- **SUPPLIED PASSAGE**:
Thread (120 messages) 120 messages, 14 authors, 2013-11-29

Re: your mail

From: Surbhi Palande <hidden>
Date: 2011-05-03 13:57:08
Also in: linux-fsdevel

On 05/03/2011 04:46 PM, Jan Kara wrote:
On Tue 03-05-11 16:08:36, Surbhi Palande wrote:
Sorry for missing the subject line :(
quoted
On munmap() zap_pte_range() is called which dirties the PTE dirty pages as
Toshiyuki pointed out.

zap_pte_range()
   mapping->a_ops->set_page_dirty (= ext4_journalled_set_page_dirty)

So, I think that it is here that we should do the checking for a ext4 F.S
frozen state and also prevent a parallel ext4 F.S freeze from happening.

Attaching a patch for initial review. Please do let me know your thoughts!
   This is definitely the wrong place. ->set_page_dirty() callbacks are
called with various locks held and the page need not be locked (thus
dereferencing page->mapping is oopsable). Moreover this particular callback
is called only in data=journal mode.
Ok! Thanks for that!

- **EXERCISE TASK**: Write out the mailing-list message word for word, starting at "This is definitely" and ending at "in data=journal mode.". The lines that come next have no connection to the mailing-list message.

Dataset excerpt:
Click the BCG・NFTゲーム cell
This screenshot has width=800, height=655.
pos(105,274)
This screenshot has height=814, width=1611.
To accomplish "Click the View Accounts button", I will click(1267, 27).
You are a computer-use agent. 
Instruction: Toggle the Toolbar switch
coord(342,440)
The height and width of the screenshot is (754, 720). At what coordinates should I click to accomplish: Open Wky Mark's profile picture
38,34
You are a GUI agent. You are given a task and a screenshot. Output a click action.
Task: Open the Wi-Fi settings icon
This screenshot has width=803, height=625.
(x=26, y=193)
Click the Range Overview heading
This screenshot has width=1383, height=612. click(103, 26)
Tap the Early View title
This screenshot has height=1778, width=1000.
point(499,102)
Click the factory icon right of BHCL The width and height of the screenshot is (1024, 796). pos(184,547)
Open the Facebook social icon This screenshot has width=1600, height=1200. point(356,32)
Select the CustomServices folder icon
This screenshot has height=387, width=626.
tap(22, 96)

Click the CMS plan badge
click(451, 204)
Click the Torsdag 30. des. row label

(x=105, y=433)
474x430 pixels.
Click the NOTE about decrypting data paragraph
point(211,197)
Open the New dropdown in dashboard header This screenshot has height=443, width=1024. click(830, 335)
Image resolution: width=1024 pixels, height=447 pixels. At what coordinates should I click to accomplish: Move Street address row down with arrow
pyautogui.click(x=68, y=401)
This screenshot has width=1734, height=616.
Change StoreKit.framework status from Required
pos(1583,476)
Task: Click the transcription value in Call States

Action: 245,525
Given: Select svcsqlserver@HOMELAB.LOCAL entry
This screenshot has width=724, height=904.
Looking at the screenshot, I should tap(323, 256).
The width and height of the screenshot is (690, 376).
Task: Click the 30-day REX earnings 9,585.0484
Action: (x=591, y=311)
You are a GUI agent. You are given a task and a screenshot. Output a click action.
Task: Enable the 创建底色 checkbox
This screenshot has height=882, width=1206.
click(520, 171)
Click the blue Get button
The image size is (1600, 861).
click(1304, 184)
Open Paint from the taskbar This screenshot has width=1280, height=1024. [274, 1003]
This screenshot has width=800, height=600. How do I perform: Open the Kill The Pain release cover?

- **TASK RESULT**:
This is definitely the wrong place. ->set_page_dirty() callbacks are
called with various locks held and the page need not be locked (thus
dereferencing page->mapping is oopsable). Moreover this particular callback
is called only in data=journal mode.